About: A CUDA-based virtual reality voxel painter that does everything in a single kernel, including game logic, meshing (marching cubes), rendering engine and software rasterization.
Method: Everything is done by a single CUDA "megakernel". Cooperative Groups are used to distribute variable-sized workloads from different passes to all launched GPU threads and blocks, and to globally sync between passes; a 128³ voxel grid stores "inside" and "outside" voxels; the marching cubes algorithm is used to transform the voxel grid into a mesh; and a software rasterizer draws all the generated triangles, currently utilizing one block per triangle.
Results: This voxel painter runs at 90fps at a resolution of 2468x2740 per eye on an RTX 3090. In non-VR mode, it runs at around 280fps at a resolution of 2560x1140.
Discussion: This tech demo shows that it is viable to build real-time virtual reality applications entirely in CUDA. Being a quick&dirty prototype, there are several bottlenecks that can be addressed to significantly boost the performance in future work. Some of these bottlenecks include the marching cubes implementation; the block-based triangle rasterizer that utilizes 128 threads per triangle even for triangles that only affect few pixels; a line instead of a tile-based framebuffer layout, utilizing a single thread for the voxel brush, rather than, e.g., one per affected voxel, etc.

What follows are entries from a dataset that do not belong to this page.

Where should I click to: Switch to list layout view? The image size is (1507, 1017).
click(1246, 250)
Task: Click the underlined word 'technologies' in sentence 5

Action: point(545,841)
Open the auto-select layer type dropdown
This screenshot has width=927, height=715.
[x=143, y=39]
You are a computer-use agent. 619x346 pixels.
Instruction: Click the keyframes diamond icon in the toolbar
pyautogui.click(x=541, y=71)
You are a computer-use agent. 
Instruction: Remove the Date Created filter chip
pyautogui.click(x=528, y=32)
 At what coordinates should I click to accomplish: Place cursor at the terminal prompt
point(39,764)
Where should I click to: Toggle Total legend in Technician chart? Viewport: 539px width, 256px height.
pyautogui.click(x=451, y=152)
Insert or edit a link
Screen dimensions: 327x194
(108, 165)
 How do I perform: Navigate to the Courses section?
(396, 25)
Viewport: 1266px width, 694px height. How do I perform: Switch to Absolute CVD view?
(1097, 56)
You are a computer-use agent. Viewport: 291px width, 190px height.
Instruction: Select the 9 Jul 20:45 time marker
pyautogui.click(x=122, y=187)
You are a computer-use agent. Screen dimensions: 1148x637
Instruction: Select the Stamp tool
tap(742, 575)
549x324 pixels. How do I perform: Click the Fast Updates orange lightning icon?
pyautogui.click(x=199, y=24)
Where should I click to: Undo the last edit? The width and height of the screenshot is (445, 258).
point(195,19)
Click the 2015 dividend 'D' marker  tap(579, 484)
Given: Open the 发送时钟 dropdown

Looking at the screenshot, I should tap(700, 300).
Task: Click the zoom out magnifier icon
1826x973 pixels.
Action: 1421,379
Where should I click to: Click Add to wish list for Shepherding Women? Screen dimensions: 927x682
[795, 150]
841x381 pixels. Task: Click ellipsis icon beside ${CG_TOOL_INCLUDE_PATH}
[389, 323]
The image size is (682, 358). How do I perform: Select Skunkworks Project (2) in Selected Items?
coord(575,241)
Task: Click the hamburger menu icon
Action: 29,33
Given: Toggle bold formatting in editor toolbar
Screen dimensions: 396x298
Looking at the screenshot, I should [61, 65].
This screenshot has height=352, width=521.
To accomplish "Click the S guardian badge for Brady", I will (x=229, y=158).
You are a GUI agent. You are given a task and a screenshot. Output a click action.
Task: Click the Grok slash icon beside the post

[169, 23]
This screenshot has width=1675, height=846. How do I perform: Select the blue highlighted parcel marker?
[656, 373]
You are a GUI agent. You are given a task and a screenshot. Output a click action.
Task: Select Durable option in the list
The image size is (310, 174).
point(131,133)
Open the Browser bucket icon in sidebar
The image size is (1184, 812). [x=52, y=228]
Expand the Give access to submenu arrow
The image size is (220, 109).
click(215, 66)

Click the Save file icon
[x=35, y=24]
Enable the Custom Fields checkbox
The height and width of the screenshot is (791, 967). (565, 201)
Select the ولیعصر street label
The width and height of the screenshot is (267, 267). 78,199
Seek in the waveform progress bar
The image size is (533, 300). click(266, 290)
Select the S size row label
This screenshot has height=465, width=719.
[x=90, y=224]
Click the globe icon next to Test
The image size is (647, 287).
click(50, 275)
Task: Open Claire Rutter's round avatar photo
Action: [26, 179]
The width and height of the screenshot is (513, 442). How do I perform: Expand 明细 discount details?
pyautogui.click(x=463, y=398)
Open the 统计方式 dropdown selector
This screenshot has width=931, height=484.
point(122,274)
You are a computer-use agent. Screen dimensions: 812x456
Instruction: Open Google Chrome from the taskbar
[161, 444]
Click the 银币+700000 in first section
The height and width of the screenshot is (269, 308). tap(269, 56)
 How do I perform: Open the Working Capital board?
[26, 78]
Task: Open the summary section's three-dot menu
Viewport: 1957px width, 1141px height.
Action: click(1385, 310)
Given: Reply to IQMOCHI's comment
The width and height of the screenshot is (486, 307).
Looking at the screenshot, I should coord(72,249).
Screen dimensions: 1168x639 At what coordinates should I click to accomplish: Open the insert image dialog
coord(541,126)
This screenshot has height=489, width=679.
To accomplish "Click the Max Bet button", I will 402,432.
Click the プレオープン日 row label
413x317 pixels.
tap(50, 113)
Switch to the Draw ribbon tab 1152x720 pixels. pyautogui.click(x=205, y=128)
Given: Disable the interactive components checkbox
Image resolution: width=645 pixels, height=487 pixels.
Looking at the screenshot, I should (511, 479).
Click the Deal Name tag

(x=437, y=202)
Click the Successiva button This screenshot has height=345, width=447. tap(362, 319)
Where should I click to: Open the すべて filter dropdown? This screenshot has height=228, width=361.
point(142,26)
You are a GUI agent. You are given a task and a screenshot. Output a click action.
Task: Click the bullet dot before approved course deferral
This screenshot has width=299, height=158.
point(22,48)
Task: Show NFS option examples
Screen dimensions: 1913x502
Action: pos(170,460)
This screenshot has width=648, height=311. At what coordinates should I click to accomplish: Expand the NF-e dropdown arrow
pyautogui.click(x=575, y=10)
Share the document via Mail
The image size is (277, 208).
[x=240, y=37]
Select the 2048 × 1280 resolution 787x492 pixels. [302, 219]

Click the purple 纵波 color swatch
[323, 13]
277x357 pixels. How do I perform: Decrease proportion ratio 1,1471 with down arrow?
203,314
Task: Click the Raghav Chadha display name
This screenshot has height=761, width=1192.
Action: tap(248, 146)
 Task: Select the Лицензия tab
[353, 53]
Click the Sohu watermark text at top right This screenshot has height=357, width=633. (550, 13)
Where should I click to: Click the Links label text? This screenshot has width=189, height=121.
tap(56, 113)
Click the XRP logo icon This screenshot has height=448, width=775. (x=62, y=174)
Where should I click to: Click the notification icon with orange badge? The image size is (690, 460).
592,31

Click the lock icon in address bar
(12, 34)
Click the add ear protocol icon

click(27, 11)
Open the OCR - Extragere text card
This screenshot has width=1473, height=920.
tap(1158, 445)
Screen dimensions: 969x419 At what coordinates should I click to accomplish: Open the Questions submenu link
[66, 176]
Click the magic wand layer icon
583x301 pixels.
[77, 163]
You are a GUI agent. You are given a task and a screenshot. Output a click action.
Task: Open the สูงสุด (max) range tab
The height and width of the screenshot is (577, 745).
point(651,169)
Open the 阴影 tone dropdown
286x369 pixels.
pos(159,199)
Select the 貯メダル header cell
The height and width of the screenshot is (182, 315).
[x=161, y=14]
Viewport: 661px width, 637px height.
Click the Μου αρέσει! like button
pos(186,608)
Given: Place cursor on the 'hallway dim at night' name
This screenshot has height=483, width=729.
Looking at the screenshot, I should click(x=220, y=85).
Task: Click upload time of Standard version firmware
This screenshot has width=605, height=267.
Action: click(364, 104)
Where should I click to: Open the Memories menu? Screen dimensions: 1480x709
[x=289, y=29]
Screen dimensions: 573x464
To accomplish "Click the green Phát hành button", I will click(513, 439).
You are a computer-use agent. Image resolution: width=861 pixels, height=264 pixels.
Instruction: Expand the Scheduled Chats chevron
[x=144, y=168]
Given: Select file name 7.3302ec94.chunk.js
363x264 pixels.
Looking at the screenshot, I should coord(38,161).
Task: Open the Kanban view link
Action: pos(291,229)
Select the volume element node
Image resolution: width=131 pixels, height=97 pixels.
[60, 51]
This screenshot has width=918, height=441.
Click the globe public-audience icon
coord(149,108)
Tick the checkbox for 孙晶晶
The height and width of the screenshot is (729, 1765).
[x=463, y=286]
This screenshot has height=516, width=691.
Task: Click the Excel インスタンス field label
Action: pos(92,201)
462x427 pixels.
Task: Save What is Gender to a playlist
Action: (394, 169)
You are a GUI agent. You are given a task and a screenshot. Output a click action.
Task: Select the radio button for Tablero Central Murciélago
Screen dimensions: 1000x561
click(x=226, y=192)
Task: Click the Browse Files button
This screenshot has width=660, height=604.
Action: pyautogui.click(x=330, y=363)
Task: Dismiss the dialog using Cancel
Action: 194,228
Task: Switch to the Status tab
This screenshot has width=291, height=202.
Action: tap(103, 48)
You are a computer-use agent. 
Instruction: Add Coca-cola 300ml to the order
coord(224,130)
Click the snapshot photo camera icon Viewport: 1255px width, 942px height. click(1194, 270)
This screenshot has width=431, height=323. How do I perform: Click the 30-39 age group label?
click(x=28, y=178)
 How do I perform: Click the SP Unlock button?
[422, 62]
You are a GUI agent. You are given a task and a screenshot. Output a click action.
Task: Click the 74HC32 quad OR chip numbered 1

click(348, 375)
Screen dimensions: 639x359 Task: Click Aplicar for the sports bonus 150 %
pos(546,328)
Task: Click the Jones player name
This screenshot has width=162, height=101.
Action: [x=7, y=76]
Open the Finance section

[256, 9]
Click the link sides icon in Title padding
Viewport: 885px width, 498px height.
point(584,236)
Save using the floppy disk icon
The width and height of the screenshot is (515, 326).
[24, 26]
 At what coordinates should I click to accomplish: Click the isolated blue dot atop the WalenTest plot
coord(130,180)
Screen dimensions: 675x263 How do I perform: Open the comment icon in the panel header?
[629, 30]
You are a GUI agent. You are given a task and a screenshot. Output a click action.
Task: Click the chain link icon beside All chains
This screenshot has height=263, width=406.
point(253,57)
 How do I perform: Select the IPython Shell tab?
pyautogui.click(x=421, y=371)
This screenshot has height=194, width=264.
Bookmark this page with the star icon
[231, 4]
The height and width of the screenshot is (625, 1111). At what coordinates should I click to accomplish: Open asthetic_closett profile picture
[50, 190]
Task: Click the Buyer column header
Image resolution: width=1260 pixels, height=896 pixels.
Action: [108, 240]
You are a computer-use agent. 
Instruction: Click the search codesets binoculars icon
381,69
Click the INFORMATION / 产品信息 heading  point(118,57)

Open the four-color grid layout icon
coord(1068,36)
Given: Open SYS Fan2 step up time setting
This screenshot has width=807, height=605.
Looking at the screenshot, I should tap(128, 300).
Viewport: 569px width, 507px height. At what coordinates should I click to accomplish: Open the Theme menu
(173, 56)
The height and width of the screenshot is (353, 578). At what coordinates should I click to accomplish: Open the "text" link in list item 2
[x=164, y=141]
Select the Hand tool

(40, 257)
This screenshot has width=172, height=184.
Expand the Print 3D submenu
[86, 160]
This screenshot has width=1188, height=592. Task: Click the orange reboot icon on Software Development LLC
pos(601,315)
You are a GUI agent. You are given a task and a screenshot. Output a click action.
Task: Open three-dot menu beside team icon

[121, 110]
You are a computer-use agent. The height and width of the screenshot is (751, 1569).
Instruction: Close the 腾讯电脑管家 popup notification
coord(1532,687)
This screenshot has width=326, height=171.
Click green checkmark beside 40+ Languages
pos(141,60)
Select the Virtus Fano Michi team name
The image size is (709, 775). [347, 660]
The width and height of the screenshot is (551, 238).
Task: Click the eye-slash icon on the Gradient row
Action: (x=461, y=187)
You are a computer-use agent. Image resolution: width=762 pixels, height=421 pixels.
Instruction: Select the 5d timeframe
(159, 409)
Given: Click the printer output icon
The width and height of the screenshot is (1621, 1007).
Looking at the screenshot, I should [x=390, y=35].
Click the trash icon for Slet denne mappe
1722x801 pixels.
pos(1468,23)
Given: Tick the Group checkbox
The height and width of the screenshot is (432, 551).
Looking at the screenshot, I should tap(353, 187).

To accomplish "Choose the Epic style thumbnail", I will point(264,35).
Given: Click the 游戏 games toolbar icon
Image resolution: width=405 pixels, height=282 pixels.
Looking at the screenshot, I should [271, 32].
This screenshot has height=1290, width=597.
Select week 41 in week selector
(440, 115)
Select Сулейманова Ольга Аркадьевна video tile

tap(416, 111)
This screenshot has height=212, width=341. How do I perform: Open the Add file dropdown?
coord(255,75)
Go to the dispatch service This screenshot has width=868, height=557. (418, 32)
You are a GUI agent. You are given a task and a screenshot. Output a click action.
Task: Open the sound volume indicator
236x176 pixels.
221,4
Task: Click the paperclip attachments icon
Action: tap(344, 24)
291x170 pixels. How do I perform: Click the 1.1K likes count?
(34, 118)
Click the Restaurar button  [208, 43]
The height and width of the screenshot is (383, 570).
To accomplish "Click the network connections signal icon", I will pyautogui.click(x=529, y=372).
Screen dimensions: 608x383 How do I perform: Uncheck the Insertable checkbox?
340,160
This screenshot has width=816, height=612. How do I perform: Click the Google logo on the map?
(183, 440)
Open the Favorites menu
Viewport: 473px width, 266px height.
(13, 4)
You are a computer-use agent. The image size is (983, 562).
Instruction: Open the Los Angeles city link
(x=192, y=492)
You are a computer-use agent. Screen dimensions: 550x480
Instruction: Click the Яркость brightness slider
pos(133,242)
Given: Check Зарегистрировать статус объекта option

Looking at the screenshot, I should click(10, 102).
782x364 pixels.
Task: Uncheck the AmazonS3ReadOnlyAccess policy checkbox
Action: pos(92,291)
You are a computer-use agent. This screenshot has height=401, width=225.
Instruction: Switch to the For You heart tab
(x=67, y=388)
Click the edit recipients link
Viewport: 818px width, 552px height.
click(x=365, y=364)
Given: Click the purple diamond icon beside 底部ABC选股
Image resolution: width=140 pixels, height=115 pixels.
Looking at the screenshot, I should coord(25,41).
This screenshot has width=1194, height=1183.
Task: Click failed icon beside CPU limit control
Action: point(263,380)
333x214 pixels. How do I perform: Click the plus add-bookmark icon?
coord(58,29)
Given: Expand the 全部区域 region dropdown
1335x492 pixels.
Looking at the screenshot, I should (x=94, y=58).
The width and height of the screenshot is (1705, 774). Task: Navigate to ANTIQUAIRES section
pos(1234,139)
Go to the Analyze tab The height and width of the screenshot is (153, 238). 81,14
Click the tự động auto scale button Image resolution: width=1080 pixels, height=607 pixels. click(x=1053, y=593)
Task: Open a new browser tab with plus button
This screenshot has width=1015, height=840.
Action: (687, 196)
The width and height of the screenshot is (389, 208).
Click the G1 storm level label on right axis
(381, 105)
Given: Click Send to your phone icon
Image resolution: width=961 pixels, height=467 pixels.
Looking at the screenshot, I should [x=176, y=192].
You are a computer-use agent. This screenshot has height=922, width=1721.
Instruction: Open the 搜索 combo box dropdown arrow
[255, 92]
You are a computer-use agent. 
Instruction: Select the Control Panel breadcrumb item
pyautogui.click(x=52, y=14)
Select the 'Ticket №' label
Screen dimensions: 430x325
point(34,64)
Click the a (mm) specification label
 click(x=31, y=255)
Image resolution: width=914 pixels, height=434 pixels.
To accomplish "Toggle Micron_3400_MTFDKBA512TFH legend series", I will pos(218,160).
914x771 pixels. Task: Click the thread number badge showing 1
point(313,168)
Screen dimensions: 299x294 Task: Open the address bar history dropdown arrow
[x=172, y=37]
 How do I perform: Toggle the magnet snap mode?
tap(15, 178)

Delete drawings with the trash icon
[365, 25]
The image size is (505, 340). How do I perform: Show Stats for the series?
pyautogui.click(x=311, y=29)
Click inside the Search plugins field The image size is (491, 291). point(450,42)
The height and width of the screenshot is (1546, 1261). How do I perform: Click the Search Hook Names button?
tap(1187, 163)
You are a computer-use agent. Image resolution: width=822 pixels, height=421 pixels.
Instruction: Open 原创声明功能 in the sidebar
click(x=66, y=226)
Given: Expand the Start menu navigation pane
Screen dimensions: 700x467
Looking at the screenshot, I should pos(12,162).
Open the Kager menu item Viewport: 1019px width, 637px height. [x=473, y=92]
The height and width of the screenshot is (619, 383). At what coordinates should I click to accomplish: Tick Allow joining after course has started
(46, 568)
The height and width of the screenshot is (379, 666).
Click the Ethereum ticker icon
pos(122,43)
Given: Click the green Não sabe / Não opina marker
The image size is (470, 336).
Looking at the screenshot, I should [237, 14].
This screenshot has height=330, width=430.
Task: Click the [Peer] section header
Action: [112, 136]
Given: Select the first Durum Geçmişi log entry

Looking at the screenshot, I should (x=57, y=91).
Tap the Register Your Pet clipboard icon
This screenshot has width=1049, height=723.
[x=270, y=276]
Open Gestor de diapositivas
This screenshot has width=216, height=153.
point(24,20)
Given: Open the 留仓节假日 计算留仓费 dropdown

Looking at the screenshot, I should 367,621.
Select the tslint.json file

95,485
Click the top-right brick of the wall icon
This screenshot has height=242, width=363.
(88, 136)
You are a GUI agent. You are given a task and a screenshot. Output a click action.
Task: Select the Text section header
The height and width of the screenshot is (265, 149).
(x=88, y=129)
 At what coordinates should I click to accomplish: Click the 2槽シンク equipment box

Most relevant code sections are found in main_vr.cpp and especially voxelpainter.cu
This tech demo was created during the 2023 global game jam.
- Clone the repository.
- Open build/CudaPlayground.sln in Visual Studio 2022
- Right click "Cuda_OpenGL_VR" and "Set as startup project", if not already the case
- Make sure that you compile&run in "Release" mode.
- Run the project! (ctrl + F5)
- Click "turn on VR" in the settings panel.
Relevant code is mostly located in main_vr.cpp and especially voxelpainter.cu. The latter is invoked each frame, keeps track and updates the voxel grid, draws the whole scene and then transfers the results to an OpenGL texture that can be shown on screen and also submitted to VR devices.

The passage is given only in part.